I lose myself in others. I never realised this until it was pointed out to me by a most beloved teacher. I lose myself so completely within others that I totally lose my grounding, my opinions, even my vision. My dreams become sacrificed, my creativity wanes, and my whole outlook becomes one which seeks the pleasure of that other.
Getting married and having two small children is no healthy antidote to this. They are, particularly my children, understandably, so dependent upon me that I sometimes feel that I am only a structure due to holding them up. Then all of a sudden, something happens, a jolt of consciousness, in which I remember, with lucidity, that I am I. I was I before them all, and I will still be I, until my last day. They make me an absolutely better version of myself, by my service to them, but in that service, I forget what I like, my tastes, I forget my direction in this life.
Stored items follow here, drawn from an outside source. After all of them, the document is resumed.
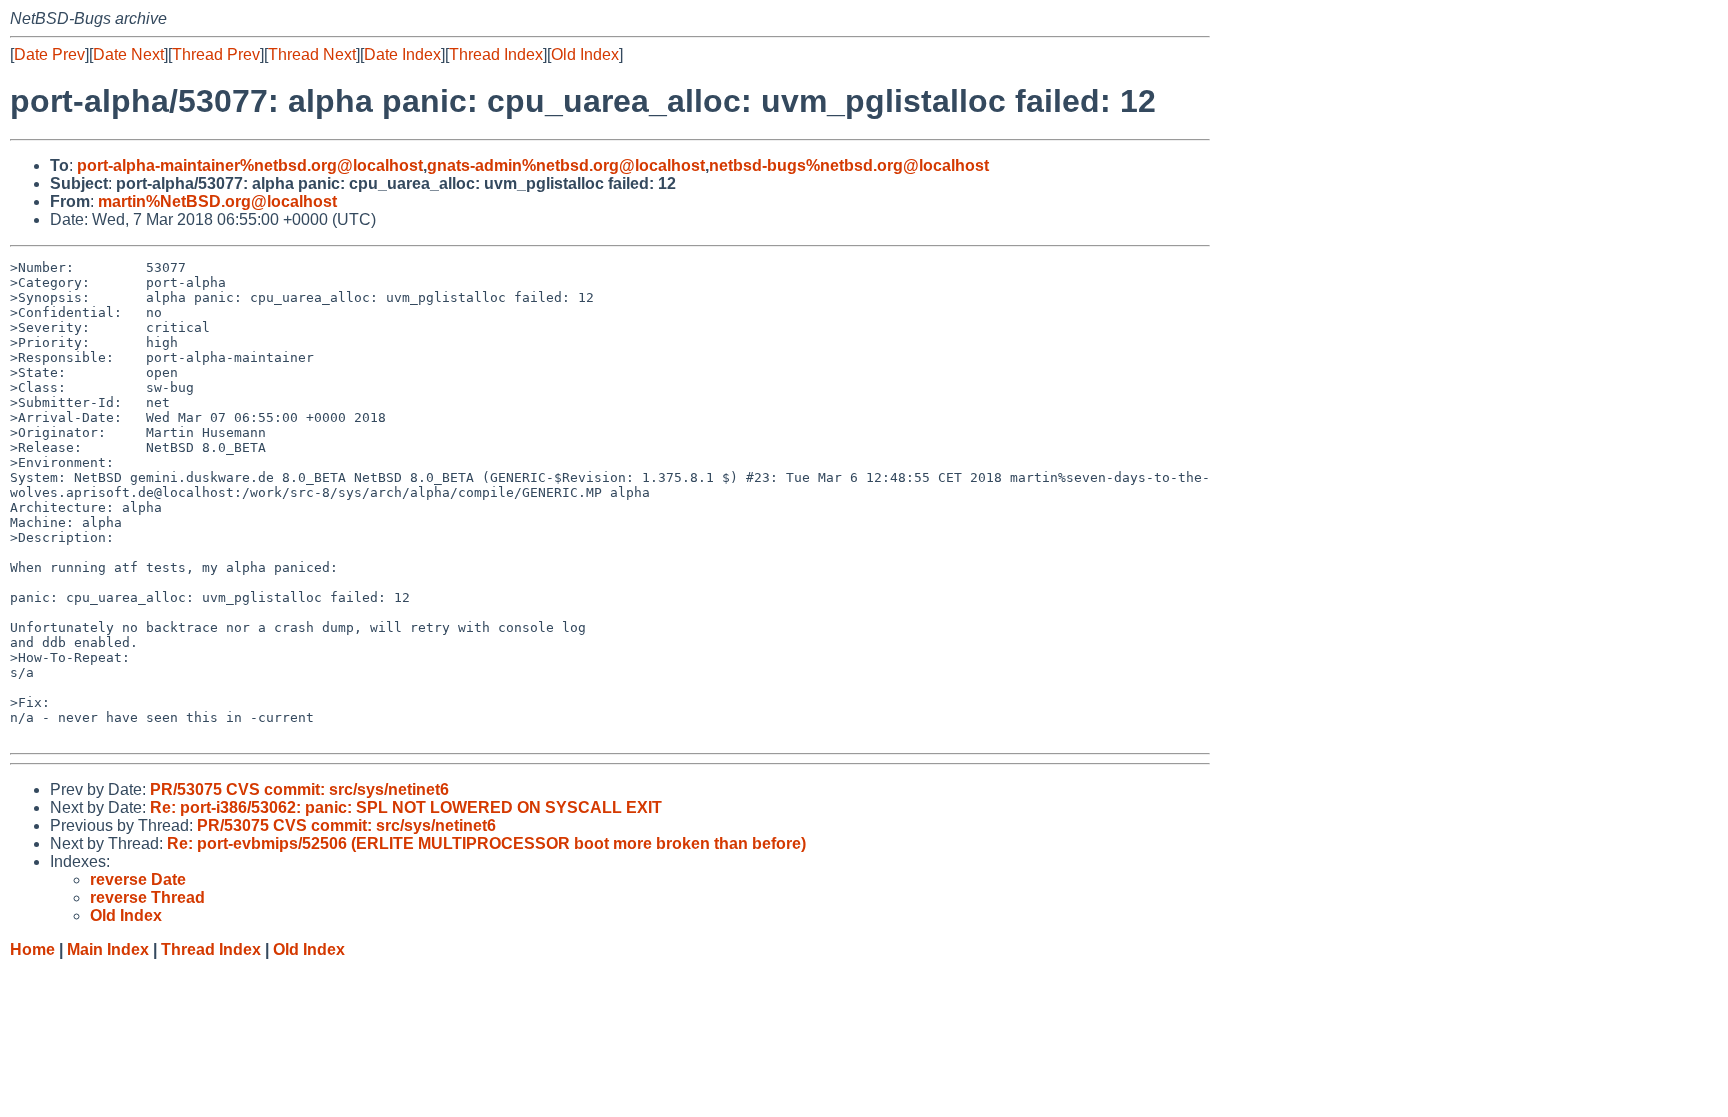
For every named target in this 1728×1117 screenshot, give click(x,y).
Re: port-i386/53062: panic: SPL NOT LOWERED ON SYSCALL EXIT (406, 807)
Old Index (585, 54)
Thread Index (496, 54)
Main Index (108, 949)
It may well be a culmination of a few things. As the youngest of 4 children, I was always surrounded by others, always watched, so I have honed some quite special skills of pleasing others, before pleasing myself. When one is always under the eyes of other people, you learn to gauge their reaction, and comparmentalise your own. You are wary of their anxieties, before your own needs, and seek to pacify the situation, finding some hole, some chink in which to fit your own self. To live from the outside in.
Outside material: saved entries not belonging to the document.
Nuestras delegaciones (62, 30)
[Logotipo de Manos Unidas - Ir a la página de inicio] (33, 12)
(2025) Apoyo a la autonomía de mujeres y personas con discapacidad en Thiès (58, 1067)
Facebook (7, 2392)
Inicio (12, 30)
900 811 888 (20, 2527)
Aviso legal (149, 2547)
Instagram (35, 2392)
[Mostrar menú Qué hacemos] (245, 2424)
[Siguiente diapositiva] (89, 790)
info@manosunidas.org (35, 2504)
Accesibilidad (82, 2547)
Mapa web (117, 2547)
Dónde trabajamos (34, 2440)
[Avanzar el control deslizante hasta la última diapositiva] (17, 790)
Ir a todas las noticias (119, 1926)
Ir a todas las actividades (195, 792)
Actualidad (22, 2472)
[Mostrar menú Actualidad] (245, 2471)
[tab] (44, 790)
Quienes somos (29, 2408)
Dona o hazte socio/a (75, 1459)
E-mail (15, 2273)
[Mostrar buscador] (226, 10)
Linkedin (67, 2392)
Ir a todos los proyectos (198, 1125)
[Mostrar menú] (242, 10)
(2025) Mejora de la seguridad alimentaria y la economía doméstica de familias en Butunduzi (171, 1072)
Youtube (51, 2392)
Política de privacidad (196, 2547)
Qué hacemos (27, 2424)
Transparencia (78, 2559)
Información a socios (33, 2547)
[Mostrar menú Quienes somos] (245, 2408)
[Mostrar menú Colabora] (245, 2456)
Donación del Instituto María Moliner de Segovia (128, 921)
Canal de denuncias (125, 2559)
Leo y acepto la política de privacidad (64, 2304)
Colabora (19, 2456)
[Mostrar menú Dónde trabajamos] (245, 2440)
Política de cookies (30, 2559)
To live from the outside in. To use the outer eye as opposed to the inner eye. We probably all do this more than we like to admit. In this world of surfaces, finding spaces where you work from the inside out are few and far between, well for me they are anyway.
But since I’ve noticed it, I’ve started to check myself. To withdraw and look within. And it doesn’t bode well for happy onlookers. Especially those who are used to me being their version of me. Not my version of me. The one I will have to stand in front of My Creator someday and justify my every thought and move.
But in time, those people learn, that the performer is not always as they seem, and the quietude from respectful withdrawal unveils a much more pleasing sight.